X-Guide also uses X-Point technology, a dynamic focus technology that appears on a screen during surgery. This helps the clinician guide the surgical implant with precision and accuracy. X-Point combines with X-Guide Dynamic 3D Navigation during surgery, allowing the surgeon and dental implant expert to follow the guide as they work in the patient’s mouth.
Other Features
A feature that Dr Pauley finds particularly helpful is the parallel planning tools. This makes it easier to optimize the placement of adjacent implants that are in close proximity.

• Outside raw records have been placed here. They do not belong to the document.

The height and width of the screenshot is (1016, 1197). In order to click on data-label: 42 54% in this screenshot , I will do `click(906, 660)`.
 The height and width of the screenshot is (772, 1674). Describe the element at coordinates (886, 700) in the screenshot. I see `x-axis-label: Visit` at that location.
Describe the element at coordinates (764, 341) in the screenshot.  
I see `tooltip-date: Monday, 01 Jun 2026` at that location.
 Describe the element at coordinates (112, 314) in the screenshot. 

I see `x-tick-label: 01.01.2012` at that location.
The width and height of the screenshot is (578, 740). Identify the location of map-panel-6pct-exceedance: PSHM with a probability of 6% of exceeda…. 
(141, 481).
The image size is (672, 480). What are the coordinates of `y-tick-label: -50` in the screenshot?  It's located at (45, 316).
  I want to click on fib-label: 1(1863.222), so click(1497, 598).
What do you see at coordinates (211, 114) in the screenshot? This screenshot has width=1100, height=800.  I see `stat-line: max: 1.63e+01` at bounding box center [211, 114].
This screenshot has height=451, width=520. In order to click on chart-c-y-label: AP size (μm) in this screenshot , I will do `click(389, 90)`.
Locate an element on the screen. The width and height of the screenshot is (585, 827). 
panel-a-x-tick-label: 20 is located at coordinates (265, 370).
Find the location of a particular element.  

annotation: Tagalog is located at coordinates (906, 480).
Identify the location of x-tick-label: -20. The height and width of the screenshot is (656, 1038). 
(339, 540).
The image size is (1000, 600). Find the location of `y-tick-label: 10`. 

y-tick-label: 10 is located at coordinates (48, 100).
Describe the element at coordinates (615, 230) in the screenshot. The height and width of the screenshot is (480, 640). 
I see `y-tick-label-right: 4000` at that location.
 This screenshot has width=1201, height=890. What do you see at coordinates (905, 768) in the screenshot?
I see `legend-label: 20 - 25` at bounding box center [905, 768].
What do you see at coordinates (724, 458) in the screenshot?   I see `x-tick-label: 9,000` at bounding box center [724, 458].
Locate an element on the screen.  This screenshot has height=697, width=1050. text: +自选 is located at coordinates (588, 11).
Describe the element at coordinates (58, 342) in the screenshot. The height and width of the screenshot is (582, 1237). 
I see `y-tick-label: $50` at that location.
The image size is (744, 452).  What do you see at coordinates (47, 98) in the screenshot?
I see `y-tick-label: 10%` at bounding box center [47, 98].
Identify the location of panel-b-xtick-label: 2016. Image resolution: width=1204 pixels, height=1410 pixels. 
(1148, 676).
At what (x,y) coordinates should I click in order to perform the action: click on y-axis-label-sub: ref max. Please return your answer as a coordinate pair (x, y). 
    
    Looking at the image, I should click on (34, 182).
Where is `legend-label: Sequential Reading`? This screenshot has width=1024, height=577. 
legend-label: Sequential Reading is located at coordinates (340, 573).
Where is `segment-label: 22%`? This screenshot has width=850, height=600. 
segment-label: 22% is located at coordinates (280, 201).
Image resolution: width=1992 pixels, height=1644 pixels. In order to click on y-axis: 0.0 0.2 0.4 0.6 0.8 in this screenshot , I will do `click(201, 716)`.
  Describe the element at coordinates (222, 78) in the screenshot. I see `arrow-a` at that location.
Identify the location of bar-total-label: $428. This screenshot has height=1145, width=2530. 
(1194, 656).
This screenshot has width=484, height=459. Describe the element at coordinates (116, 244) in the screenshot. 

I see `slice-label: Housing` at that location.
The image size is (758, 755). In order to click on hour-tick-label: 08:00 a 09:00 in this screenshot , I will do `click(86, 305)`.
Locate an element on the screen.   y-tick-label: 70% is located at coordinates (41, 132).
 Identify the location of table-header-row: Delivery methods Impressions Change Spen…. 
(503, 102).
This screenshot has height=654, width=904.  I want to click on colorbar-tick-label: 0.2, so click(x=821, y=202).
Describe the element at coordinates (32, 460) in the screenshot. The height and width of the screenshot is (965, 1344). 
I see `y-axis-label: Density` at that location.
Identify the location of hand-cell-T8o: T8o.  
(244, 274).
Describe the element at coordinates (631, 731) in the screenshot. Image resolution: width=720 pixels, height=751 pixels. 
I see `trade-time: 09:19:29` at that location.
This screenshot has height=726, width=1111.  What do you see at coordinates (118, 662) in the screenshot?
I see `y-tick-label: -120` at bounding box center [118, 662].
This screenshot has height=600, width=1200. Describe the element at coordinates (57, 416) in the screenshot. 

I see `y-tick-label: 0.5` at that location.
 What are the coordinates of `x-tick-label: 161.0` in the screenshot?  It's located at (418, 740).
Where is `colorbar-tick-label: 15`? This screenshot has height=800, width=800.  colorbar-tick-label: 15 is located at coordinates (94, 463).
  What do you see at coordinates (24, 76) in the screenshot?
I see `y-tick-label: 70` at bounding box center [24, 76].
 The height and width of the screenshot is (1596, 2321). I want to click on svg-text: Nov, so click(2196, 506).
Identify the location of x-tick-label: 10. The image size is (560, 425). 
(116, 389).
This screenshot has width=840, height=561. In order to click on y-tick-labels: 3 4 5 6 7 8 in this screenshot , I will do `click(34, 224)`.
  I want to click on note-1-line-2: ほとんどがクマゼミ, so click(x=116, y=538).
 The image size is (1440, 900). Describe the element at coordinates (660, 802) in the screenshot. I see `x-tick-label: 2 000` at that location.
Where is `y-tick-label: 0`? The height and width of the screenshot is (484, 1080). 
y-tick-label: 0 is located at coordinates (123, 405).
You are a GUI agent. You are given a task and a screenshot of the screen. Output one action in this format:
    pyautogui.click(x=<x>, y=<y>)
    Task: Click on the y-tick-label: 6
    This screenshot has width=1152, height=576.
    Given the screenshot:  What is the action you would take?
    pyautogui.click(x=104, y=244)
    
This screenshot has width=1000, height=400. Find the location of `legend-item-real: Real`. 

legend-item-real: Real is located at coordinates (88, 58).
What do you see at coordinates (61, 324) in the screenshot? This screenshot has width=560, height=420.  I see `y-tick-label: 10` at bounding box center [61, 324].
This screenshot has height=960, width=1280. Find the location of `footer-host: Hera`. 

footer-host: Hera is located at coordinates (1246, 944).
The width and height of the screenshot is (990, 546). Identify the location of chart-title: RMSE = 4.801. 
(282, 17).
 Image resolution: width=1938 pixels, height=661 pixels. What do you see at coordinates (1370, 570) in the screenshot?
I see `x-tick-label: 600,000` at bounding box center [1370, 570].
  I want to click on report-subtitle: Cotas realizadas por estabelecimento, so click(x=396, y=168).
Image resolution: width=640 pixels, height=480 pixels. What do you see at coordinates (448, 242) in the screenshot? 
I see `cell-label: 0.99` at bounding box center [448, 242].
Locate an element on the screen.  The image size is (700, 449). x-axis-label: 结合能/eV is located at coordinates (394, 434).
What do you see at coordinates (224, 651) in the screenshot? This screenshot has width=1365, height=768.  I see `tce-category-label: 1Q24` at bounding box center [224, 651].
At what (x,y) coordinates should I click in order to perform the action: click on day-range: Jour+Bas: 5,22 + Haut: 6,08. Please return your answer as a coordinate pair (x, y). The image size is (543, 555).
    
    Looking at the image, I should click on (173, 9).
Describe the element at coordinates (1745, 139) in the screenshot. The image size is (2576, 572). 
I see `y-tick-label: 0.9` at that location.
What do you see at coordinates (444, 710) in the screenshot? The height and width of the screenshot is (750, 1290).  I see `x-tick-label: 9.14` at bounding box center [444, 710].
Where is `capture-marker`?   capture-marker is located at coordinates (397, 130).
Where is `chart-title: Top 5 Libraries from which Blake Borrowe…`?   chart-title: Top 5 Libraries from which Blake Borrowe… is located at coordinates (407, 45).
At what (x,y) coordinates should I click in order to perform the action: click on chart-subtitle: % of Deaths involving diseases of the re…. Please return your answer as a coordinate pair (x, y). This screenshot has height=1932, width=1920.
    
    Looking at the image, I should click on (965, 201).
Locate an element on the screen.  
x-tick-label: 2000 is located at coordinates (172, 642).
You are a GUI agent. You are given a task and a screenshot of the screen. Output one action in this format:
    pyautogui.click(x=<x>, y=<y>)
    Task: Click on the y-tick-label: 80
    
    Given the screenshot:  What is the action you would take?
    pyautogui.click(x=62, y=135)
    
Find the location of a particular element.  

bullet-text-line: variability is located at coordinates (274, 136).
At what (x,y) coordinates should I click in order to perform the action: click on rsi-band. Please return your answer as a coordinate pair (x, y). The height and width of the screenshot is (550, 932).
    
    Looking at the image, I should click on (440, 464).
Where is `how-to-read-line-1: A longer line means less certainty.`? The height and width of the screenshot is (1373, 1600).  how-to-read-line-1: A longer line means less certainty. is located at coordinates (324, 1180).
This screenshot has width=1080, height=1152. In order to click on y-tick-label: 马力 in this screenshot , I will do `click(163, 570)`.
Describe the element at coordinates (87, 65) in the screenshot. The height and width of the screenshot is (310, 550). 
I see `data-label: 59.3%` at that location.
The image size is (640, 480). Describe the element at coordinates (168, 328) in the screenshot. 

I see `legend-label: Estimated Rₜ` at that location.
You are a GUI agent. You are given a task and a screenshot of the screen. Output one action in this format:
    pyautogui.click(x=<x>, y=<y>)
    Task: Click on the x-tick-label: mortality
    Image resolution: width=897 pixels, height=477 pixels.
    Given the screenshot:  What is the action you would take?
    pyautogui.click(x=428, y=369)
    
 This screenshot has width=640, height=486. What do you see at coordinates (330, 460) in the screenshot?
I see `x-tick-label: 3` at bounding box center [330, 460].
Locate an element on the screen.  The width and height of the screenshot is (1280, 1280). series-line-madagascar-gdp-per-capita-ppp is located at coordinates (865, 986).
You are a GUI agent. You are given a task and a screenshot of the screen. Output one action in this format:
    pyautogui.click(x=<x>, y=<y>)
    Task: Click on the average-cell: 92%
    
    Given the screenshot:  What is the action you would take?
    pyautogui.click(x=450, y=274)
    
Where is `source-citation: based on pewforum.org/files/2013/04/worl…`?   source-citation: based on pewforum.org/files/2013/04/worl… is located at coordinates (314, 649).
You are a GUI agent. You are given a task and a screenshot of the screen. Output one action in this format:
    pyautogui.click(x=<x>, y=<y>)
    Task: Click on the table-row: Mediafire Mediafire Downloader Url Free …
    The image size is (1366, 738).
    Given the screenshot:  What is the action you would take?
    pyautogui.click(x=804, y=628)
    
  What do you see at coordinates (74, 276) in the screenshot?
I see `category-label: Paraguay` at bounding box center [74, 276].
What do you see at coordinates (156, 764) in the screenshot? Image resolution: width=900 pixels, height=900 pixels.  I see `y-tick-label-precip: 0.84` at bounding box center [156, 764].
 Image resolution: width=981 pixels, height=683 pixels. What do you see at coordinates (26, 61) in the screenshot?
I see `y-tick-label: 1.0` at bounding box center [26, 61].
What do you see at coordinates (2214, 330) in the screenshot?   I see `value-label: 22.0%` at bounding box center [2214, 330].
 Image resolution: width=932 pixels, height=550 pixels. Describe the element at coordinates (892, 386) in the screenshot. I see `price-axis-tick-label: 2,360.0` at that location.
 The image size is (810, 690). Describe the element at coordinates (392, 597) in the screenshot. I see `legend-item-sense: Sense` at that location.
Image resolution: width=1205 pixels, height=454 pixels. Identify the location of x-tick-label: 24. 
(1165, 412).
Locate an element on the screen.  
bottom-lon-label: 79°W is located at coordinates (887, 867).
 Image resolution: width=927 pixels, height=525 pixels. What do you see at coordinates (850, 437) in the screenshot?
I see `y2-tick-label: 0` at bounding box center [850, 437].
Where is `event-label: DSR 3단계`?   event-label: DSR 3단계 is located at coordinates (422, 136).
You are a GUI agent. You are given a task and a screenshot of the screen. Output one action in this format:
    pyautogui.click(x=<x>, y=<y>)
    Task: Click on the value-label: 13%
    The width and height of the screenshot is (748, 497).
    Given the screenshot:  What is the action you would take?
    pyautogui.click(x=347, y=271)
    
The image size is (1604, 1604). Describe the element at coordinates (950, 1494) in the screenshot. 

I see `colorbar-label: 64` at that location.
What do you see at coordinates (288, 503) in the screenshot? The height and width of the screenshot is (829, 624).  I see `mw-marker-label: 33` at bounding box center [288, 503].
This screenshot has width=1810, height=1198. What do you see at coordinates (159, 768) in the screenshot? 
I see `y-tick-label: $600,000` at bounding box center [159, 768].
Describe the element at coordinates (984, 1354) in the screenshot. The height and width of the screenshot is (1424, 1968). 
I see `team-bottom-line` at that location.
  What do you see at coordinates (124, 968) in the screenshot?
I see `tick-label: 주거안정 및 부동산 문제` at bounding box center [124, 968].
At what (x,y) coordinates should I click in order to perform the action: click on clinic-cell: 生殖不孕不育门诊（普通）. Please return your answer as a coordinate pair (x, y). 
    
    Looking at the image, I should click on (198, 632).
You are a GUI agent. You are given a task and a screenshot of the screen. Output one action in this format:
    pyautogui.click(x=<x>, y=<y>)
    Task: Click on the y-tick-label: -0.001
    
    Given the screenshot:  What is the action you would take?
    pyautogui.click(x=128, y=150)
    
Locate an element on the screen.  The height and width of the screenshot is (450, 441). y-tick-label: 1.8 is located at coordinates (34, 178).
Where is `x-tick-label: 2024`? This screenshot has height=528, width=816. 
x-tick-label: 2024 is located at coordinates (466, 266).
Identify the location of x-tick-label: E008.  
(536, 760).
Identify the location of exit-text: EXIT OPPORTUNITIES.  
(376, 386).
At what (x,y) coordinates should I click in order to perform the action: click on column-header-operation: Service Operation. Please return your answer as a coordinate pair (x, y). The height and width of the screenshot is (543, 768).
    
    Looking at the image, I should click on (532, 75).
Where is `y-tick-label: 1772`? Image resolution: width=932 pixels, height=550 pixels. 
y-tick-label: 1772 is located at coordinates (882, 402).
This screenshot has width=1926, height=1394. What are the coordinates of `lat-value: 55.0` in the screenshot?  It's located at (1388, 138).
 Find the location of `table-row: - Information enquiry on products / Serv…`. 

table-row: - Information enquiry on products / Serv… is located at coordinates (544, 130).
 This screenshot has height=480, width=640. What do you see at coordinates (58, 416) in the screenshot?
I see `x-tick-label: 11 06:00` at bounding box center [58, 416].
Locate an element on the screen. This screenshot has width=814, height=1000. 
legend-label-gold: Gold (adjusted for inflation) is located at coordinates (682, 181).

“This gives you a chance to plan your prothesis, maybe a provisional prosthesis, as you’re immediately loading,” Dr Pauley says. “That’s a great thing.”
Dr Pauley also finds its ergonomic benefits helpful because X-Guide allows you to look at the screen as you go.
“You’re not bending over, you’re looking at the monitor and you’re keeping your eyes focused on the bulls-eye,” Dr Pauley says. “That’s to make sure you’re placing the implant exactly where you planned it, and then it’s giving it back to you in real time.”
X-Guide also allows for a certain flexibility in the process, as opposed to traditional surgical guides that may take longer to print or manufacture.
“If, when you start a surgery you look at your site and say, ‘Hey, I wish my plan was a millimeter more buccal or millimeter more mesial closer to the tooth,’ you can just jump right back into the planning stage on the software,” Dr Pauley says. “That’s not a possibility if you’re using a printed surgical guide.”
Finally, Dr Pauley finds a lot of utility in X-Guide’s ability to predict areas where peri-implantitis may occur so it can be avoided through treatment planning.
“All of this comingles and works together,” Dr Pauley says. “I love it, I use it every time. There’s just a competence that I know I’m going to place it where I planned.”
X-Guide is a registered trademark of X-Nav Technologies.